How to Meditate in 7 Simple Steps (Beginner Friendly)
Advertisement
Meditation is a great way to relax your mind and boost your focus. Studies show that taking 10 minutes each day to focus on your breath and your body can improve working memory and even change your brain's structure and function. It can lower stress levels, and boost your immune system, and you don't need to be a seasoned meditator or an expert to see positive effects. This article breaks down the key steps to get you started with meditation, so even beginners can quickly reap the benefits.
1. Create a Comfortable Space
Before diving into meditation, it's crucial to set up a cozy environment. Find a quiet spot away from noise and distractions to help you feel at ease and peaceful. You can light some incense or candles, or play soft music to create a relaxing atmosphere.

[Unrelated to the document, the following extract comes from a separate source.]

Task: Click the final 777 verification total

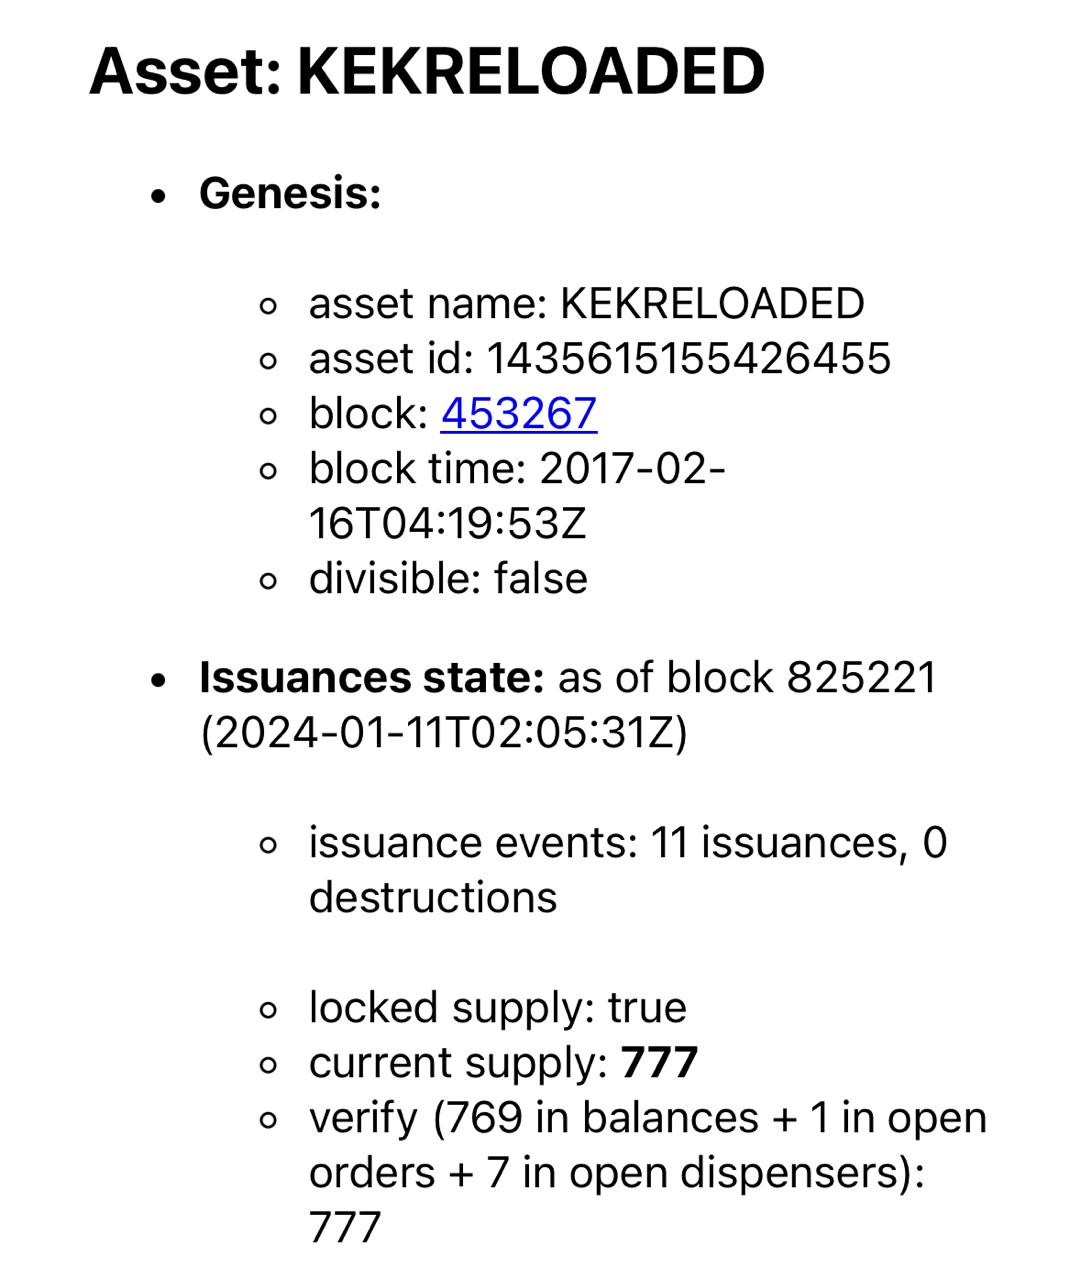Action: click(x=345, y=1227)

2. Keep a Comfortable Sitting Position
Pick a sitting position that feels good for you, as you'll be holding it for the duration of your meditation. You can sit cross-legged on the floor or on a chair with your back straight and shoulders and neck relaxed. This posture helps maintain focus and comfort.
3. Breathe Naturally
Breathing is a central part of meditation, as it's a tangible experience happening right now. Observing your breath can bring you back to the present and help you feel alive. Notice the sensations in your nostrils as you inhale and exhale, or the rise and fall of your belly. Don't force yourself to breathe hard. Just let it flow naturally and stay relaxed and comfortable.
4. Feel Your Body
Meditation is grounded in physical sensation and experience, which can clear your mind and reduce mental stress. Focus on the changes in your spine as you breathe, keeping your sitting bones stable, and notice any changes in your muscles.
5. Observe Your Thoughts
Your thoughts are just thoughts. They don't define who you are. "I'm stupid" and "I notice I'm thinking I'm stupid" might sound like the same thing, but recognizing the latter gives us more freedom. We don't track our thoughts directly but observe our breath and then notice when thoughts arise.
6. Listen to Sounds
Listening to the sounds around you without analyzing or judging them is another effective form of meditation. Whether it's the chirping of birds or the hum of traffic, it's all just vibrations in the air.
7. Give Space to Emotions
It's easy to acknowledge pleasant emotions, but when we're in pain, admitting our feelings and giving them space can be tough. Meditation requires continuous practice to challenge our instincts. Rejecting, ignoring, or controlling negative emotions might work at the moment, but they often resurface or harm us in subtle ways. In meditation, give space to all emotions. Acknowledge them, coexist with them, and expand your awareness so that negative emotions are just a part of your consciousness, not the whole.
When you feel it's time to end your meditation (try 10 minutes for your first go), slowly open your eyes and hold the silence for a few seconds. Then, gently move your body and rise from your meditative spot. Gradually return to your daily life, carrying the inner peace and relaxation with you as you continue your activities.